Descriptors: broad categories of discrete, representative behaviors that students exhibit when they meet a standard

Dialect: The regional variety of a language, differing from the standard language, in grammar, vocabulary, pronunciation or idiomatic usage.

Direct Method: The most common approach in TEFL, where language is taught through listening and speaking.  There may be little or no explicit explanation of grammatical rules, nor translation into the mother tongue of the student - inductive learning rather than deductive.

Discourse: A unit of language greater than a sentence.

Discovery activity: An activity which involves learners in investing energy and attention in order to discover something about the language for themselves. Getting learners to wotk out the rules of direct speech from examples, asking learners to investigate when and why a character uses the modal 'must' in a story and getting learners to notice and explain the use of ellipsis in a recorded conversation would be examples of discovery activities.

Drilling: The intensive and repetitive practice of the target language, which may be choral or individual.



EFL: English as a foreign language

Elementary: Students at this level may have a vocabulary of up to 1000 words and will probably be learning or practising present simple and continuous tenses, past simple and present perfect, will/shall, 'going to' futures.  They should be able to hold simple conversations and survive in everyday situations.

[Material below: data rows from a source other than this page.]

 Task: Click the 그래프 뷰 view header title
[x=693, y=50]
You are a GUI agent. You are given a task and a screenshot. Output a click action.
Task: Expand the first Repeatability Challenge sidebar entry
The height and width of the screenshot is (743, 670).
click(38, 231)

Error analysis: In this procedure, samples of learner language are collected and the errors are identified, described, and classified according to their hypothesized causes. The errors are then evaluated for relative seriousness.

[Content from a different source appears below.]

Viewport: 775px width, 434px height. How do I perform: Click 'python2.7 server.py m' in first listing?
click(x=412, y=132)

ESL/E2L: English as a Second Language.The field of English as a second language; courses, classes and/or programs designed for students learning English as an additional language

ESOL: English to/for Speakers of Other Languages.

ESOL student: English to speakers of other languages; refers to learners who are identified as still in the process of acquiring English as an additional language; students who may not speak English at all or, at least, do not speak, understand, and write English with the same facility as their classmates because they did not grow up speaking English (rather they primarily spoke another language at home)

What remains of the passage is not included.